[Work order] What is the number of lines below that contain the word "agent"? Respond with that number alone.

Saved data entries:
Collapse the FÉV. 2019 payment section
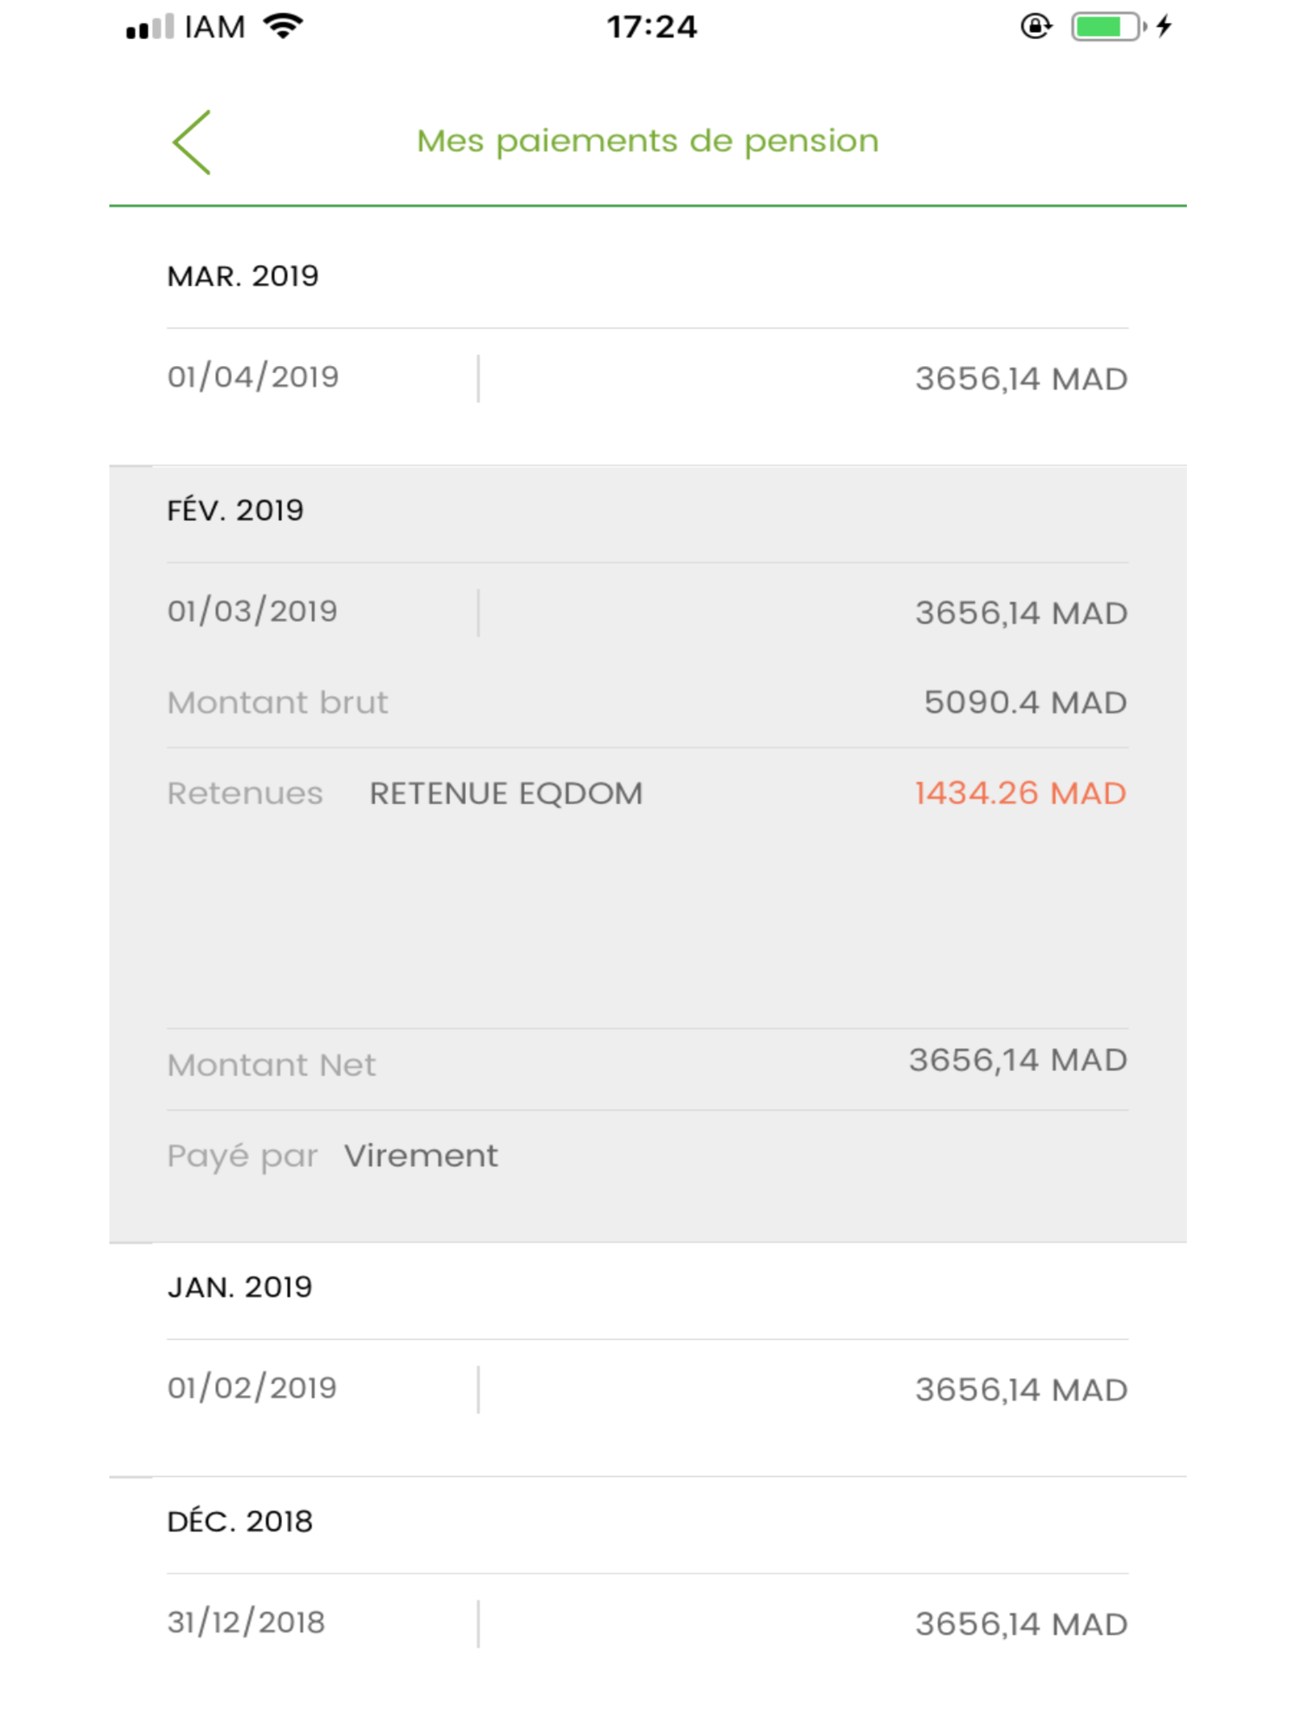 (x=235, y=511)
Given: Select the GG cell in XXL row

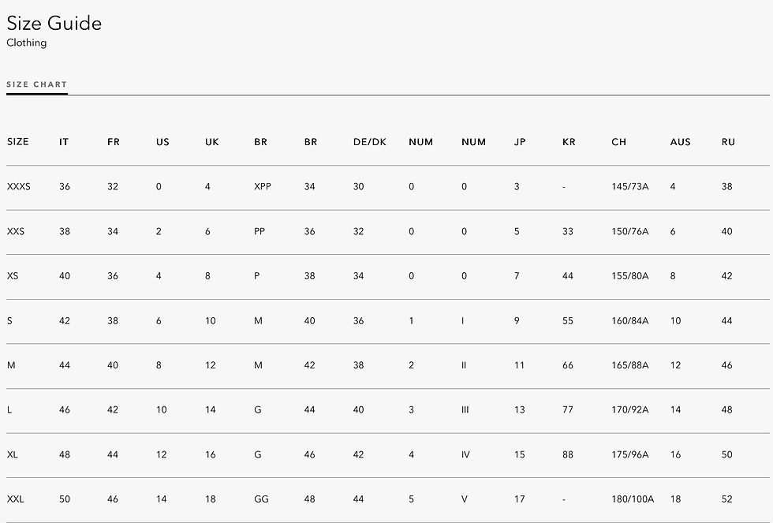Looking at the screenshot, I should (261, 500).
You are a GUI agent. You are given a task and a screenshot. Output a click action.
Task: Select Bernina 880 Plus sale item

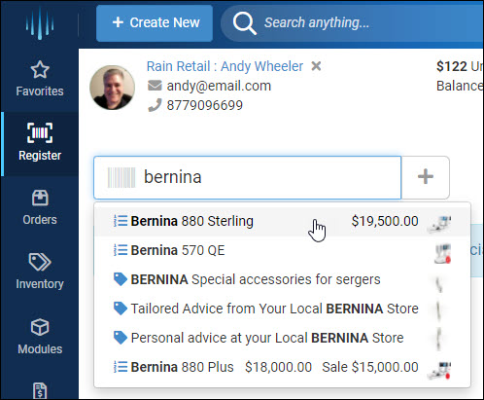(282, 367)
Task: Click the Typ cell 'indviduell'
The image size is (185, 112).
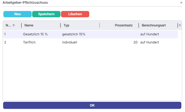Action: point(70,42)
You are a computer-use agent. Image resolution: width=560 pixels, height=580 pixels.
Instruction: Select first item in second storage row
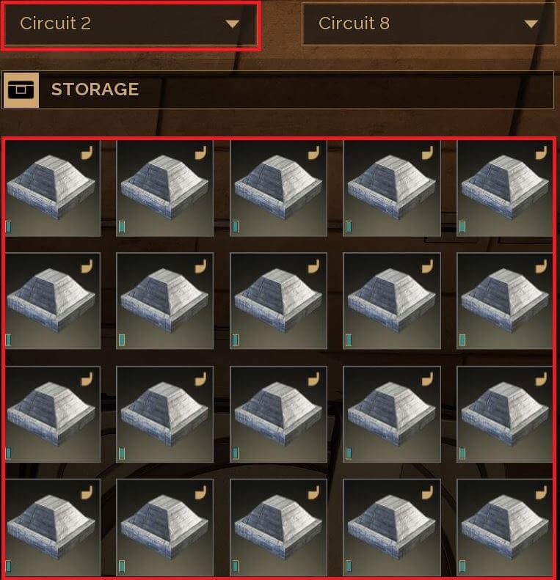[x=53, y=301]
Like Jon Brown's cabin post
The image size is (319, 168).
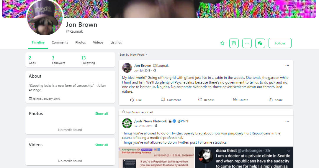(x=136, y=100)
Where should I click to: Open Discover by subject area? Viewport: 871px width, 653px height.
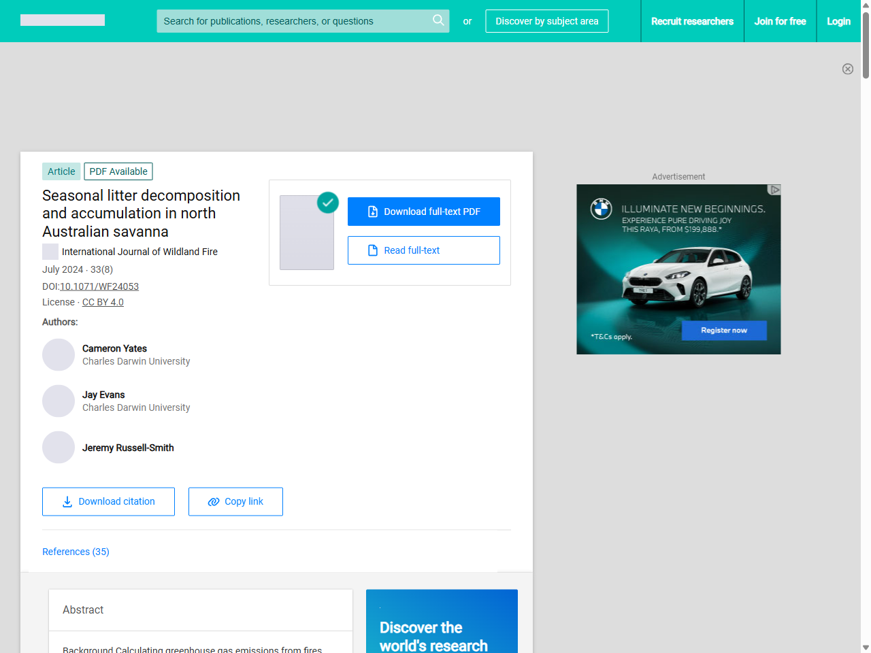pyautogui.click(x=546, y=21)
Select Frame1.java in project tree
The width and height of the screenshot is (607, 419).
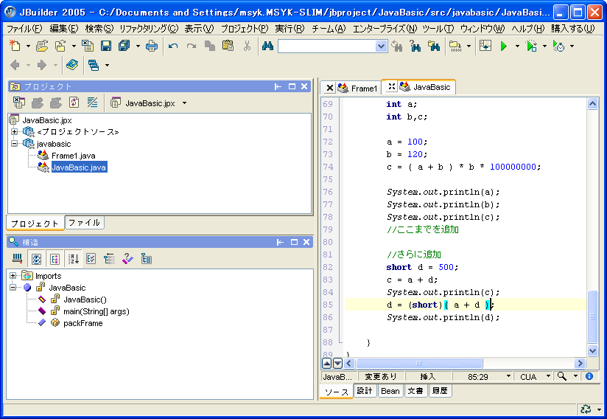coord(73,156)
* * *
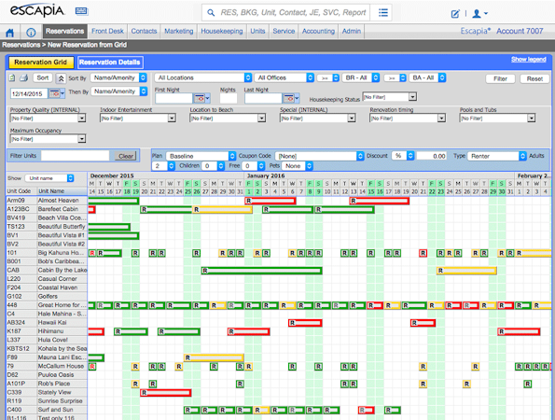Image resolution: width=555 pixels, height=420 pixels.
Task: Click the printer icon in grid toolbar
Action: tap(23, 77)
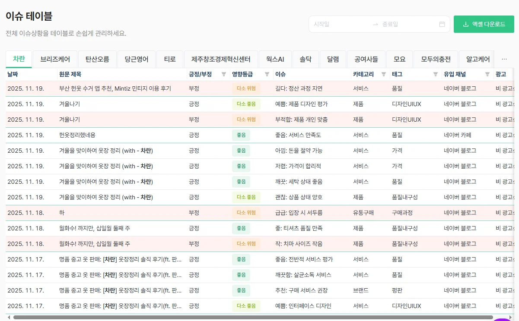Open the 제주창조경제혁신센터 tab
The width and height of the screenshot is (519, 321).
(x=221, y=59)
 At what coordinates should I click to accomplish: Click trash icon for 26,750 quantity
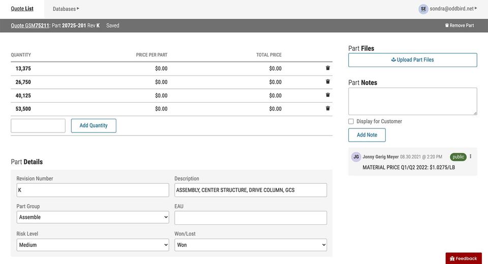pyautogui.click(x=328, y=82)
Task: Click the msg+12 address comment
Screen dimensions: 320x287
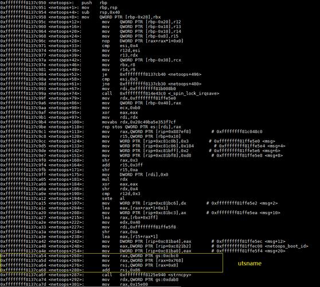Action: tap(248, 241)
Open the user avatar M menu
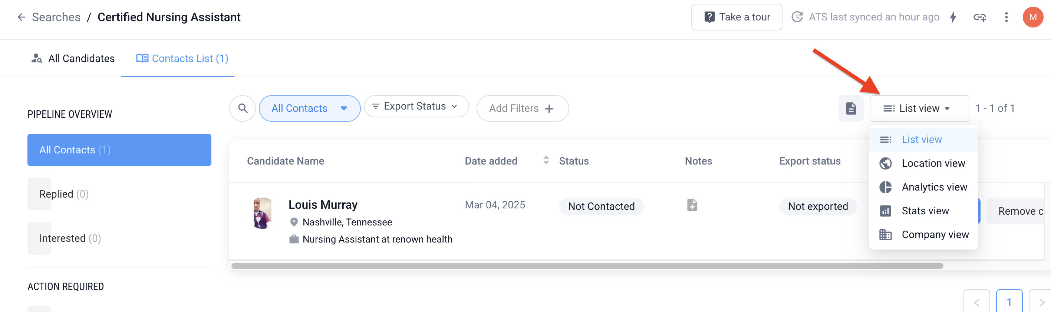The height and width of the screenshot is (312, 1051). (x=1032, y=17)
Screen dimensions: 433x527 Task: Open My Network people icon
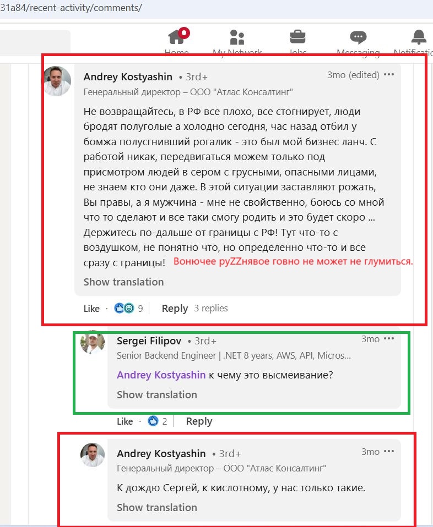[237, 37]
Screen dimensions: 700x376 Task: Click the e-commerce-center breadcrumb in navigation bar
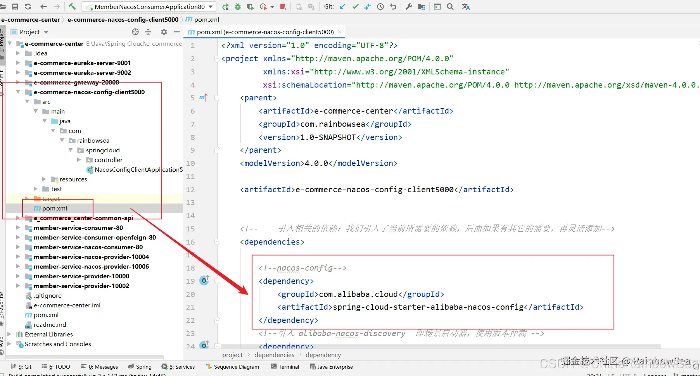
==
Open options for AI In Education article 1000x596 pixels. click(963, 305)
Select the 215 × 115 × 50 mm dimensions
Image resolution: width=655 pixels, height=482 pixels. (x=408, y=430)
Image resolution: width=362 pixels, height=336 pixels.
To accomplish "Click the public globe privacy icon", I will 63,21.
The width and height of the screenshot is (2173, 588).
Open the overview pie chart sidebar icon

[Task response] 2